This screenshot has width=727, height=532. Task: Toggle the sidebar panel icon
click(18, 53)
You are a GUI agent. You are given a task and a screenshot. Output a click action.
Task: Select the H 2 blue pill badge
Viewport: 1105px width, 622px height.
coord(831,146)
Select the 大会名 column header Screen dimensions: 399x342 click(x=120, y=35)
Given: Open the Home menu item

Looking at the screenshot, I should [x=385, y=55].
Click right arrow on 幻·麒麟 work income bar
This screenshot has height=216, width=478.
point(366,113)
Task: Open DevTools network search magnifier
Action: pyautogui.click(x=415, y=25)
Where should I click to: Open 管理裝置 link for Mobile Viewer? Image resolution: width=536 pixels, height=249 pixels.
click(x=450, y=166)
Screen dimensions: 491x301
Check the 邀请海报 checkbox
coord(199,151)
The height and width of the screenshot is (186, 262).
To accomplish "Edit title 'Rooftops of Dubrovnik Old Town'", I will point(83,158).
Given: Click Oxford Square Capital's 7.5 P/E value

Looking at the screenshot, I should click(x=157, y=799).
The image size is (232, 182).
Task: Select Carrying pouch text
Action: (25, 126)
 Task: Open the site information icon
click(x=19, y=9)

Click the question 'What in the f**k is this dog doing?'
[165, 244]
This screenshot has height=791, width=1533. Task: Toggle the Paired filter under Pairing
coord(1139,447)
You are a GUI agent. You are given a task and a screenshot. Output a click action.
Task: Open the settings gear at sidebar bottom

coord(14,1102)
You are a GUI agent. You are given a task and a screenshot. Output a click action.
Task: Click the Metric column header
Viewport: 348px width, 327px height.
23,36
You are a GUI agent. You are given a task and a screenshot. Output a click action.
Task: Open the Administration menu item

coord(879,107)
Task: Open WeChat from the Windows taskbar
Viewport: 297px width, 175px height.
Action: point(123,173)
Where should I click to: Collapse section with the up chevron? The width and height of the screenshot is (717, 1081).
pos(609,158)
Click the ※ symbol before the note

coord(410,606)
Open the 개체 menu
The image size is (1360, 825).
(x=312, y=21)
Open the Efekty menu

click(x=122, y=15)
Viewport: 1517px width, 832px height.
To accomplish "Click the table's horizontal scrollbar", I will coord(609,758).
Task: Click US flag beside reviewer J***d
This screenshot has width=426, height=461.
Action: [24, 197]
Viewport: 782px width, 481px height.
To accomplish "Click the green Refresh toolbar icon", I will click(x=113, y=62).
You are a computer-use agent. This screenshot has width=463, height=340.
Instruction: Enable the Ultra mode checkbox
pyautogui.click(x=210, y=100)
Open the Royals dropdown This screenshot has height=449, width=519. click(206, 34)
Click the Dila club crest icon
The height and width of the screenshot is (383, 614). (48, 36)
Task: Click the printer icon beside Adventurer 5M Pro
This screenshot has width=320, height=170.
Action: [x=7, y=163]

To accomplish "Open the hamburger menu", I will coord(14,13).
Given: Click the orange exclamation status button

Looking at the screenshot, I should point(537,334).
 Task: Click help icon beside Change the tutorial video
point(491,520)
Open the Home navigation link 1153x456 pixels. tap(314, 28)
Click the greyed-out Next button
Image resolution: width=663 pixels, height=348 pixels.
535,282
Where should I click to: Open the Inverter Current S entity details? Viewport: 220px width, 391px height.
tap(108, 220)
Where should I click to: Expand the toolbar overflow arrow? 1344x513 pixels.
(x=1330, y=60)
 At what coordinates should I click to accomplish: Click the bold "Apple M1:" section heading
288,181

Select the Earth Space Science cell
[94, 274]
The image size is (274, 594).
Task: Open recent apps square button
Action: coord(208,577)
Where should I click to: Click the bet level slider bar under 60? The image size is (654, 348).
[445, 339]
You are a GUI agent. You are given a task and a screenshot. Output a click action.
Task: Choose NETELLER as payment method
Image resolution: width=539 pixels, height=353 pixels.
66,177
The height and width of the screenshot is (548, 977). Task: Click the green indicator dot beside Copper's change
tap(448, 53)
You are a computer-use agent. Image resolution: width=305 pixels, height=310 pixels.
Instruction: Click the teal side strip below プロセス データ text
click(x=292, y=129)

**AIM OF THE EXERCISE**
In the material above, transcribe exactly the lines beginning at the one with "Given: Open the Home menu item" and ending at the one with "Screen dimensions: 491x301", both included.

**TASK RESULT**
Given: Open the Home menu item

Looking at the screenshot, I should [x=385, y=55].
Click right arrow on 幻·麒麟 work income bar
This screenshot has height=216, width=478.
point(366,113)
Task: Open DevTools network search magnifier
Action: pyautogui.click(x=415, y=25)
Where should I click to: Open 管理裝置 link for Mobile Viewer? Image resolution: width=536 pixels, height=249 pixels.
click(x=450, y=166)
Screen dimensions: 491x301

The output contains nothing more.